Continued persecution in Pak

Representative image. (Credit: iStockPhoto)

If the intensity of violence, hatred and discrimination that any sect faces is an indication of the persecution then, in Pakistan, the Ahmadiyyas would top the list. The Ahmadiyya order was founded by Mirza Ghulam Ahmed in 1889 in Qadian, district Gurdaspur in our Punjab (Ahmed is also one of the names of the Holy Prophet). For this reason, they are also referred to as Qadianis.

Broadly speaking, he proclaimed that he was the mehdi or messiah who was expected to lead the quam as a latter-day prophet. This notion came into direct conflict with the orthodox Muslim belief in the finality of the Prophet Mohammed. Mirza Ghulam Ahmed gathered a large number of followers among Muslims all over the world, but most of all in South Asia. The community is estimated to have about 40 lakh members in Pakistan alone today.
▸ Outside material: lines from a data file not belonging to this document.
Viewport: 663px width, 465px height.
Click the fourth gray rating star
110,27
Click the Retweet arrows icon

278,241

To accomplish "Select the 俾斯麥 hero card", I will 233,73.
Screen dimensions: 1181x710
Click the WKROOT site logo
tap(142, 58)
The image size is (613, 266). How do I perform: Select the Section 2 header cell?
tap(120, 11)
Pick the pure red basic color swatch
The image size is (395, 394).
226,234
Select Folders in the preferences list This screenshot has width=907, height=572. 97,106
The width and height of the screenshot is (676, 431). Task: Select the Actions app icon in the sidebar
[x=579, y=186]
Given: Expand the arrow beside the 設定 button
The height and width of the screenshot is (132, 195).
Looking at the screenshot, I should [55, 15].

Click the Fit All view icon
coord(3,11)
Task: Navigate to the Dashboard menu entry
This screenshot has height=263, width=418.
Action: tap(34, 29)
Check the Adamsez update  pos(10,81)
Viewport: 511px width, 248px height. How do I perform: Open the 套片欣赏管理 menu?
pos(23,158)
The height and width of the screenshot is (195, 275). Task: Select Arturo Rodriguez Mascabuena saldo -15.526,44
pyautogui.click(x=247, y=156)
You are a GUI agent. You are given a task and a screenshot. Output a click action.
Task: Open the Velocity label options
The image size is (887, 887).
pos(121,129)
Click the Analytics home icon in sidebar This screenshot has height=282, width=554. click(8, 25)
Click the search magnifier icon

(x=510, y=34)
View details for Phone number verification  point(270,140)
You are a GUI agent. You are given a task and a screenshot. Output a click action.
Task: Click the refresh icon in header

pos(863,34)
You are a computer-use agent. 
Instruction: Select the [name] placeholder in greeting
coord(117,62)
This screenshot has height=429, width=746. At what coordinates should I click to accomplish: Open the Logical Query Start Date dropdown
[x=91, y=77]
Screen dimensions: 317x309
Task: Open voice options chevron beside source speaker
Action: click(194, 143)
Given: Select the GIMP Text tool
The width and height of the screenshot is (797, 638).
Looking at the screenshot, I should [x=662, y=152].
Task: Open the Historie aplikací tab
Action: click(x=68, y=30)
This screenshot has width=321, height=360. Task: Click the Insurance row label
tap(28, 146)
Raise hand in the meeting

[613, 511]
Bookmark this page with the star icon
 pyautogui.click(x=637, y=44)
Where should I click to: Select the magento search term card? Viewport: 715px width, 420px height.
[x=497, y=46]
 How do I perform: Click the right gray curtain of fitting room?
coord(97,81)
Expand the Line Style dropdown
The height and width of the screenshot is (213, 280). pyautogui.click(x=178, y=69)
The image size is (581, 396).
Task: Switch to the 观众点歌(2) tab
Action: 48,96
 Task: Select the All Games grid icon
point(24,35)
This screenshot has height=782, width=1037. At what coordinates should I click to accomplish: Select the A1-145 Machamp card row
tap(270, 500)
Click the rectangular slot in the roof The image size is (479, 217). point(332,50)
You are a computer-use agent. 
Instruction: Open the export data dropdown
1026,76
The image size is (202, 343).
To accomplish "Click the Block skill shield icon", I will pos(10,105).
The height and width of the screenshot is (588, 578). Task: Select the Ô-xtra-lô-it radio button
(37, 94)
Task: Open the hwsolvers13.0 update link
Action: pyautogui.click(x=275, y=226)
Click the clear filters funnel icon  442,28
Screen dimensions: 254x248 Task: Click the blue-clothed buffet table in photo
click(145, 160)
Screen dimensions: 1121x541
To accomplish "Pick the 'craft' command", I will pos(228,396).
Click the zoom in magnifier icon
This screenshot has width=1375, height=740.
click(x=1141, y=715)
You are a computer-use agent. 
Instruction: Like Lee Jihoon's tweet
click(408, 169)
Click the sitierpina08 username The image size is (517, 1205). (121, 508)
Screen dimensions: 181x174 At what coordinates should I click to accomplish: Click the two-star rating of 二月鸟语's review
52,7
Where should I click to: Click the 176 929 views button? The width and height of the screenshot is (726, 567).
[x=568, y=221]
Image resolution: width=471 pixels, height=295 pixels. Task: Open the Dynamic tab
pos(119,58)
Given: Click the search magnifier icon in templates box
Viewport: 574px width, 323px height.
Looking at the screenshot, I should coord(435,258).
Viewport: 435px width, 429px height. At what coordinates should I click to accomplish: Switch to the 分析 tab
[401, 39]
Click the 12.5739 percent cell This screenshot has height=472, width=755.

As a general rule, those perceived as apostates or heretics always get harsher treatment from self-styled guardians of faith than even the infidels. Consequently, the mainstream Muslims, who never accepted the claim of the founder of the sect, constantly sought to torment and tyrannize them. The attacks on Ahmadiyyas became more pronounced after the creation of the Islamic State of Pakistan.

This happened despite the fact that some members of this community served their nation with distinction. Among them was Zafarullah Khan, the country’s first foreign minister, later the President of the UN General Assembly, and the International Court of Justice. He was a formidable opponent for Krishna Menon over the Kashmir issue whenever it came up in the United Nations. The only Pakistani scientist to win the Nobel Prize, Abdus Samad, whose bust adorns the headquarters of the International Atomic Energy Agency in Vienna, also belonged to this sect.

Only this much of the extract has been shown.